For specific information on recalculated emission estimates for Base Year and 2018, please see the pollutant specific recalculation tables following chapter 8.1 - Recalculations.
Uncertainties
Uncertainty estimates for activity data of mobile sources derive from research project FKZ 360 16 023: “Ermittlung der Unsicherheiten der mit den Modellen TREMOD und TREMOD-MM berechneten Luftschadstoffemissionen des landgebundenen Verkehrs in Deutschland” by (Knörr et al. (2009)) 7).
Uncertainty estimates for emission factors were compiled during the PAREST research project.

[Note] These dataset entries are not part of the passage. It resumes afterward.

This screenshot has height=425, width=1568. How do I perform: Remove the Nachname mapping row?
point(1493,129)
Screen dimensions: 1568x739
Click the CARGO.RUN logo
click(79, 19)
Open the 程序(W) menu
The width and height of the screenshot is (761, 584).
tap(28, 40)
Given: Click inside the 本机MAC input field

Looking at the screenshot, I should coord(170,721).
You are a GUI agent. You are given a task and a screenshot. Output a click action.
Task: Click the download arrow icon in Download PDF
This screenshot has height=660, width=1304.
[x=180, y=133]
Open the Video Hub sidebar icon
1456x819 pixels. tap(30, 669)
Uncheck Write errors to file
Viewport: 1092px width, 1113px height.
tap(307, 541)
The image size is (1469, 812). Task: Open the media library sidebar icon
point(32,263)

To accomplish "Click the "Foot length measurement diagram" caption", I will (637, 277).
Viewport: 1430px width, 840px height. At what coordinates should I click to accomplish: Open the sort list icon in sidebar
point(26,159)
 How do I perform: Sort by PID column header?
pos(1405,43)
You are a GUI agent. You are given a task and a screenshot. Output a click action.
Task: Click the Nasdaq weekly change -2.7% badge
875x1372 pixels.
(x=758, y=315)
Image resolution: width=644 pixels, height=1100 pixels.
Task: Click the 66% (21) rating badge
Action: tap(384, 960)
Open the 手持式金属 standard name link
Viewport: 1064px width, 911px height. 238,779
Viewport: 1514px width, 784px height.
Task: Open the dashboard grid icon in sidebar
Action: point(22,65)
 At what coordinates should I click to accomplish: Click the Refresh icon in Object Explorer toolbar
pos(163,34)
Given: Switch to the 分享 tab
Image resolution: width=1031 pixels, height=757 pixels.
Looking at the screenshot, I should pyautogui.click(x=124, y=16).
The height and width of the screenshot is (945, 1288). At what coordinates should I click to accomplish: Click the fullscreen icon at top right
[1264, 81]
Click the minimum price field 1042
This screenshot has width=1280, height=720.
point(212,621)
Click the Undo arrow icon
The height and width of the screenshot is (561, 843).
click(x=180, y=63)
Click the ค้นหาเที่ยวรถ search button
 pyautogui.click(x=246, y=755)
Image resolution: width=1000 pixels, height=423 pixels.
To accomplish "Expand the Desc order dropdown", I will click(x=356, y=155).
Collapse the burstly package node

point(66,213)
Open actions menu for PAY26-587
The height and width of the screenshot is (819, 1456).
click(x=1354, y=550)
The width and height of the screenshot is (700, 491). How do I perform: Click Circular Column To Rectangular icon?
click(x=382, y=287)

Here, the final report has not yet been published.
Planned improvements
Besides a routine revision of the TREMOD MM model, no specific improvements are planned.
FAQs
Why are similar EF applied for estimating exhaust heavy metal emissions from both fossil and biofuels?
The EF provided in 8) represent summatory values for (i) the fuel's and (ii) the lubricant's heavy-metal content as well as (iii) engine wear. Here, there might be no heavy metal contained in the biofuels. But since the specific shares of (i), (ii) and (iii) cannot be separated, and since the contributions of lubricant and engine wear might be dominant, the same emission factors are applied to diesel and biodiesel.